*** Selected passage ***

= In-plane switching =

Screen technology used for liquid crystal displays

In-plane switching (IPS) is a screen technology used for liquid-crystal displays (LCDs). In IPS, liquid crystal molecules are sandwiched between, and aligned parallel to, two panels (planes) of glass substrate. The molecules are reoriented by applying electric field, while remaining essentially parallel to the surfaces to produce an image. It was designed to remedy issues of poor viewing angle and color reproduction of the twisted nematic field effect (TN) matrix LCDs prevalent in the late 1980s.

== History ==
Computer monitors started utilizing active matrix TFT LCD panels in the 1980s and early 1990s, as an alternative technology to the cathode ray tube. These early LCD displays suffered from inverted grayscale, loss of contrast and color reproduction accuracy when viewed from extreme angles, and had significant display motion blur due to poor response time. IPS and vertical alignment (VA) are designed to alleviate these issues.

An early experimental IPS-LCD is described in a 1974 patent. It used inter-digitated electrodes on only one glass substrate, to produce electric field essentially parallel to the glass substrates. However, the inventor was not able to implement IPS-LCDs with superior quality to contemporary TN displays.

After thorough analysis, details of advantageous molecular arrangements were filed in Germany by Guenter Baur et al. and patented in various countries including the US on 9 January 1990. The Fraunhofer Society in Freiburg, where the inventors worked, assigned these patents to Merck KGaA, Darmstadt, Germany.

Shortly thereafter, Hitachi of Japan filed patents on improvements to the technology. In 1992, engineers at Hitachi worked out various practical details of the IPS technology to interconnect the thin-film transistor array as a matrix and to avoid undesirable stray fields in between pixels. Hitachi also improved the viewing angle dependence further by optimizing the shape of the electrodes (Super IPS). NEC and Hitachi became early manufacturers of active-matrix addressed LCDs based on the IPS technology. This is a milestone for implementing large-screen LCDs having acceptable visual performance for flat-panel computer monitors and television screens. In 1996, Samsung developed the optical patterning technique that enables multi-domain LCD. Multi-domain and in-plane switching subsequently remain the dominant LCD designs through 2006.

Later, LG Display and other South Korean, Japanese, and Taiwanese LCD manufacturers adopted IPS technology.

***

What the task asks — In the in-plane switching text, what did Samsung develop in 1996? Please rely only on the in-plane switching text above.

*** Data for review ***

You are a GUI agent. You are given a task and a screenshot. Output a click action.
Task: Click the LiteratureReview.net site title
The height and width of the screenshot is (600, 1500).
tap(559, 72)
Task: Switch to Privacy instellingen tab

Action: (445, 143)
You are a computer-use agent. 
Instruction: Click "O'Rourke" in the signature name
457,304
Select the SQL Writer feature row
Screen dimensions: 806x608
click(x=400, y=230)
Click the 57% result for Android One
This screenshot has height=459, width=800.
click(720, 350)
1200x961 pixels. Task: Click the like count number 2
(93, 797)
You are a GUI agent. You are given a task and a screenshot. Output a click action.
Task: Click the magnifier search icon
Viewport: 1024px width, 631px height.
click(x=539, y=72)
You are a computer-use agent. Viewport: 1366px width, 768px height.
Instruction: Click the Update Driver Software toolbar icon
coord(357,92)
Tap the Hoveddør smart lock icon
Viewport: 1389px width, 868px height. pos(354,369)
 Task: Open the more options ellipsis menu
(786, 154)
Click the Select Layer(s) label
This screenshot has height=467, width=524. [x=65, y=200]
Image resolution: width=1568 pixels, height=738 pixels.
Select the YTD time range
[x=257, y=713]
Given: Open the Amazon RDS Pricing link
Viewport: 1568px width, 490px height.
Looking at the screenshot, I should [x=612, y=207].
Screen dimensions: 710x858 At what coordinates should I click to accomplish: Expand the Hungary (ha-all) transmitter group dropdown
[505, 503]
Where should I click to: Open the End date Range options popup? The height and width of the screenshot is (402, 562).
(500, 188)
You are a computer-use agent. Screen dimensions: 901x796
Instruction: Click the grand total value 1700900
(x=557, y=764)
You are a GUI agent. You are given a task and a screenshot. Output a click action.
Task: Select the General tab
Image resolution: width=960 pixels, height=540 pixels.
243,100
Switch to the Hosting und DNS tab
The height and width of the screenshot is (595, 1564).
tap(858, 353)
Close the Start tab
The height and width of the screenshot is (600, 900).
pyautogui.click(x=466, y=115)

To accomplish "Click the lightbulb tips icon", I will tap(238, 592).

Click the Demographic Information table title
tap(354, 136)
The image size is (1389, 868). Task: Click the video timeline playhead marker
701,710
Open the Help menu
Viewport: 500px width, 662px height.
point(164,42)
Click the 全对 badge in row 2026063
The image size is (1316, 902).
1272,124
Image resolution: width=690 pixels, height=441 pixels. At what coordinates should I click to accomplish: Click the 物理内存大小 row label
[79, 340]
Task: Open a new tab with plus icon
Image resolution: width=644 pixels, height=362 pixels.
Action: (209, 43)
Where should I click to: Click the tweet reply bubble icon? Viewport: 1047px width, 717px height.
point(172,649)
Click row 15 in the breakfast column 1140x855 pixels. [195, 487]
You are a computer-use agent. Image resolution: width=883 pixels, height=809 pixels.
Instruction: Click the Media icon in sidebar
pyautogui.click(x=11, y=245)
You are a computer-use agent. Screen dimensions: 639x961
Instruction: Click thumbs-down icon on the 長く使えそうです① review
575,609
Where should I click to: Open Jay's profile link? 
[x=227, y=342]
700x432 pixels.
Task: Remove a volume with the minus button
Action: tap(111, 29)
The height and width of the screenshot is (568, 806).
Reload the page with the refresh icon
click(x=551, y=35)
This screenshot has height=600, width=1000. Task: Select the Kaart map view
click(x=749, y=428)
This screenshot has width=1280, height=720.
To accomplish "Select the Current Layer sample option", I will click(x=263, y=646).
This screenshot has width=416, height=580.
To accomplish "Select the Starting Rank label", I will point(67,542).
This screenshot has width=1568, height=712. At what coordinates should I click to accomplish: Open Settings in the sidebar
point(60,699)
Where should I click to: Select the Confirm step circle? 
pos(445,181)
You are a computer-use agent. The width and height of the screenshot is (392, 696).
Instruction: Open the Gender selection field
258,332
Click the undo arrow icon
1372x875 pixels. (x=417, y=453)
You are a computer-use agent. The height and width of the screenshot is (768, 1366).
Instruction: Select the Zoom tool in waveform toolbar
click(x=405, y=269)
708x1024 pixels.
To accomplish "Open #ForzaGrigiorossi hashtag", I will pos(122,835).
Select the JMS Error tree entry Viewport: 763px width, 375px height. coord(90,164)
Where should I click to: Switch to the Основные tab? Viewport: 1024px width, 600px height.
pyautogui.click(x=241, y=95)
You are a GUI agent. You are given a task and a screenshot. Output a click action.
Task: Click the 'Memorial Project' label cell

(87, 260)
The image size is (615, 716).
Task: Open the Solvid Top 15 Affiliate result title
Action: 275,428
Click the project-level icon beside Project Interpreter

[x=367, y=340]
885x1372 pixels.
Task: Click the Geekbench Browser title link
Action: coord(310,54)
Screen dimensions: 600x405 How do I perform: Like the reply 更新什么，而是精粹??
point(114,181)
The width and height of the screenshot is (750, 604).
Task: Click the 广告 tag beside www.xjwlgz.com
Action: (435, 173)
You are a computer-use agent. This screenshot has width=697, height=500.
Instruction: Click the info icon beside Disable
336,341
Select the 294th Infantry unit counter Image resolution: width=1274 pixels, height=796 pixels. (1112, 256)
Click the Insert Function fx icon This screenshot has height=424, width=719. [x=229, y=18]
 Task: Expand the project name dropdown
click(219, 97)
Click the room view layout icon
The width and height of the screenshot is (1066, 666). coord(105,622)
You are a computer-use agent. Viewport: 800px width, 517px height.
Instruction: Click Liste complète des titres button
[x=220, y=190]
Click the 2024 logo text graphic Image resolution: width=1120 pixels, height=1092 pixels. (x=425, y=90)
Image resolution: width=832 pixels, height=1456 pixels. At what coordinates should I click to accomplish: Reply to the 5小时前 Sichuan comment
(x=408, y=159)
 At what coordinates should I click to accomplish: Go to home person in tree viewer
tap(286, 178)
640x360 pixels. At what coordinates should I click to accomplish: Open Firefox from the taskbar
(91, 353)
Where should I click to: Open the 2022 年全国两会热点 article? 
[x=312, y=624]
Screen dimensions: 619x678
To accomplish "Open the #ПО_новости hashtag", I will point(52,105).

***

Solved problem — The optical patterning technique that enables multi-domain LCD.